Now, genetic testing of the skeletons reveals the homelands of the warriors—and unearths a shocker about early European diets: These soldiers couldn’t digest fresh milk.
Searching for more insight into the battle, researchers sequenced the DNA of 14 of the skeletons. They discovered the warriors all hailed from central Europe—what is today Germany, Poland, and the Czech Republic. Unfortunately, their genetic similarity offers little insight into why they fought
“We were hoping to find two different groups of people with different ethnic backgrounds, but no,” says study co-author Joachim Burger, a geneticist at the Johannes Gutenberg University of Mainz. “It’s disappointingly boring.”

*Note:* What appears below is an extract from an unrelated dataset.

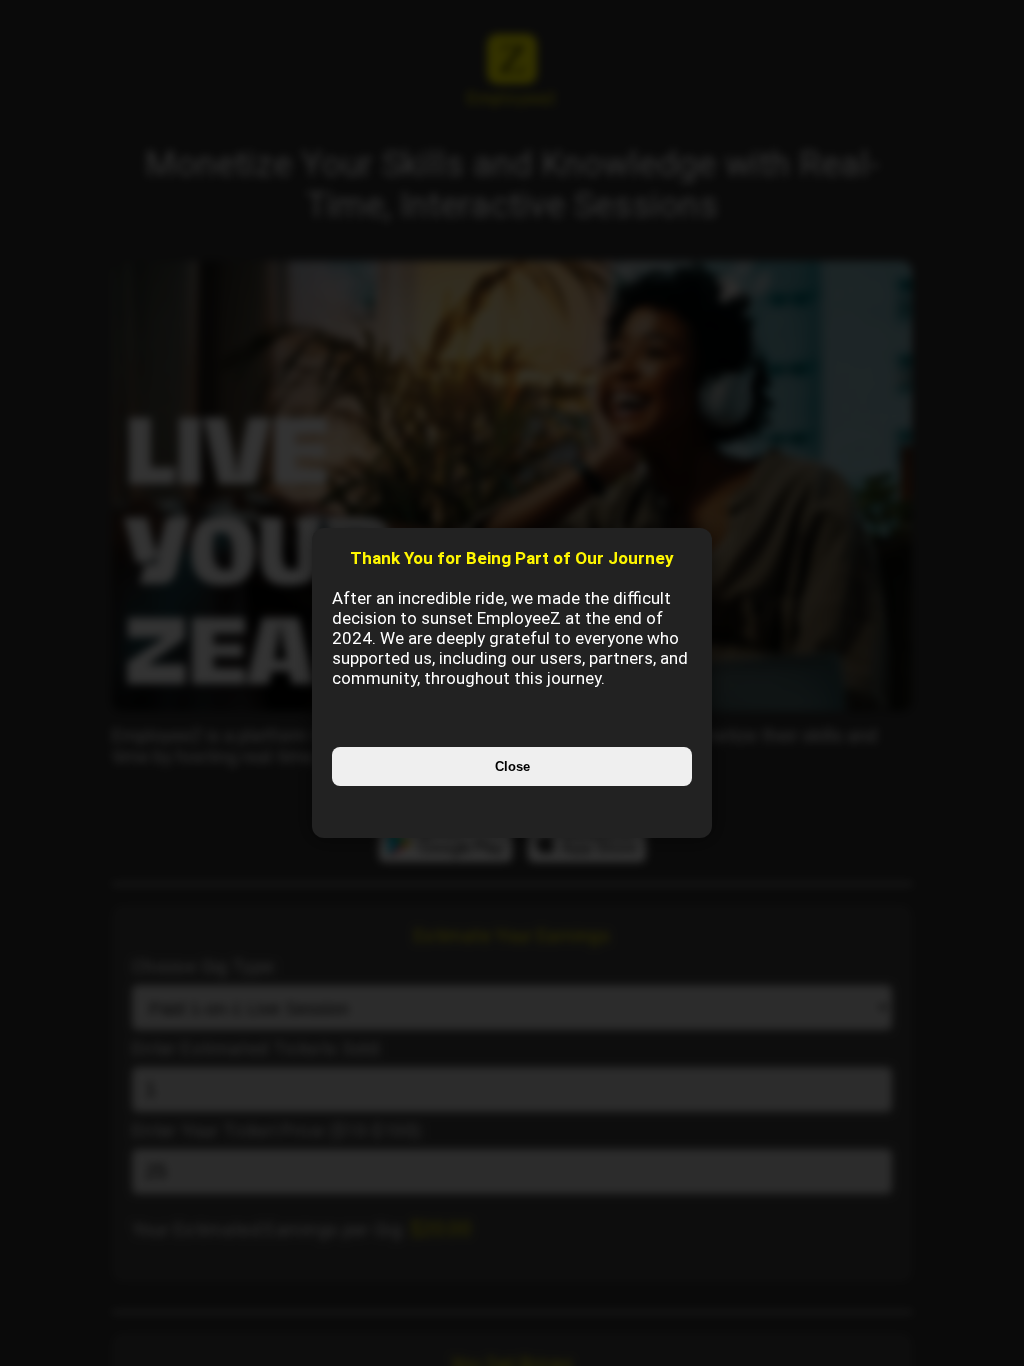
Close (512, 766)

However, two of the 14 skeletons were women, suggesting a more complex scene than archaeologists had reconstructed.
The study, published today in the journal Cell Biology, turned up a different surprise, too. None of the warriors had the genetic mutation that allows adults to digest milk, an ability known as lactase persistence that’s common in many Europeans.
Other studies have shown lactase persistence was common in parts of Germany by 500 C.E., and widespread across the region by 1000 C.E. So the gene must have spread before that time, but after the battle just 2000 years earlier. That means that within about 100 generations, the mutation had penetrated populations across Europe. “That’s the strongest selection found in the human genome,” Burger says.
The finding only deepens the mystery of lactase persistence. In a 2007 study, Burger showed that Europe’s first farmers, living more than 8000 years ago, weren’t lactase persistent either. At the time, he argued that the mutation gradually spread along with the development of agriculture and herding, a theory supported by signs of milking and cheese- and yogurt-making in Stone Age Europe. People able to digest milk, the argument went, would be able to get more calories from their herds than those without, and more of their children would survive to pass on the gene.
But the Tollense skeletons show that at least 6000 more years went by before the gene for lactase persistence caught on. The DNA results also quash the theory, first proposed in 2015, that the gene for lactase persistence was imported to Western Europe at about 5000 B.C.E. by cow-herding nomads from the steppes of modern-day Ukraine and Russia, the Yamnaya people.
The results leave scientists more puzzled than ever about exactly when and why Europeans began to drink milk. “Natural genetic drift can’t explain it, and there’s no evidence that it was population turnover either,” says Christina Warinner, a geneticist at Harvard University and the Max Planck Institute for the Science of Human History who was not involved with the study. “It’s almost embarrassing that this is the strongest example of selection we have and we can’t really explain it.”
Perhaps something about fresh milk helped people ward off disease in the increasingly crowded and pathogen-ridden European towns and villages of the Iron Age and Roman period, Burger speculates. But he admits he’s baffled too. “We have to find a reason why you need this drink.”